I do not agree with raising big bucks locally, but given the attitude of our elected officials, it's hard to argue against the parents who do that -- it's for their children.
But if we are to reduce disparities among schools, we need to fund schools at a level that most parents find adequate.
This would help more children to successfully ride the sometimes bumpy road through school and benefit all of society.
Mark Wolkow, Abingdon
The writer is a former vice president of the Harford County Council of PTAs and a member of the state PTA's legislative team.
An ordered environment enables children to learn
Dennis Baron's column "Mandatory manners construct a prison for young minds" (Opinion Commentary, Sept. 28) is far off base about the Louisiana school "politeness laws."
Most children want order. They want adults to be in control. They want to know that fair rules are fairly enforced.
They are frightened and disturbed when other children get away with unruly or rude behavior. They lose faith in adults who will not take charge.
My two older children suffered through a middle school in which lax leadership had allowed a disorderly environment. When a new principal arrived and enforced stricter rules, a new climate of order appeared in the school -- and my children breathed a sigh of great relief.
Our schools went down the wrong path when they developed the notion that teachers must earn students' respect.
This often means teachers must walk into a chaotic classroom -- in which students are talking and moving about -- and, by the force of their personality, create enough order to teach a lesson.
Is it any wonder why, with such conditions, we face a shortage of teachers?
No one should have to "earn" respect; it should be given automatically. Only when that respect is betrayed should corrective action be taken.
Elizabeth Fixsen, Savage
Please assure me that Dennis Baron's column was pure satire. Mr. Baron can't be serious when he suggests that "more rules and making schools more rigid won't make students more manageable."
Training any living thing requires control and orientation. It would be unnatural for children to be different.
We must fit the students to the society -- not re-fashion society to fit students.
Bill Newhall, Baltimore
Tufaro's voucher proposal would hurt public schools
David Tufaro's proposal to provide school vouchers is simply another Republican endeavor to stir up the pious ("Tufaro proposes plan to reform city schools," Sept. 22).

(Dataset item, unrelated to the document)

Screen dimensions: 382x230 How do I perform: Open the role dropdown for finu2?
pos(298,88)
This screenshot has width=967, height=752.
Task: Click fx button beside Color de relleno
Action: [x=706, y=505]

The voucher system would sap money from the public schools, promote racism and erode the wall of separation between church and state.
Tony Buechner, Baltimore
It's not the parents who create sports frenzy
As a mother of three who has attended hundreds of soccer matches, basketball and baseball games and swim meets, I felt compelled to respond to The Sun's article about spectator sportsmanship for Little League and recreation council sports ("Leagues blow the whistle on competitive parents," Oct. 3).
In a country where a mediocre professional athlete earns more than our president, where high school and college athletes follow different rules than non-athletes, I think addressing parental fan habits is laughable.
Our adoration and compensation of athletes is the beginning of this unhealthy frenzy of competition.
To stop the screaming from the sidelines, start paying top educators and police officers what top athletes earn and stop awarding scholarships for athletics.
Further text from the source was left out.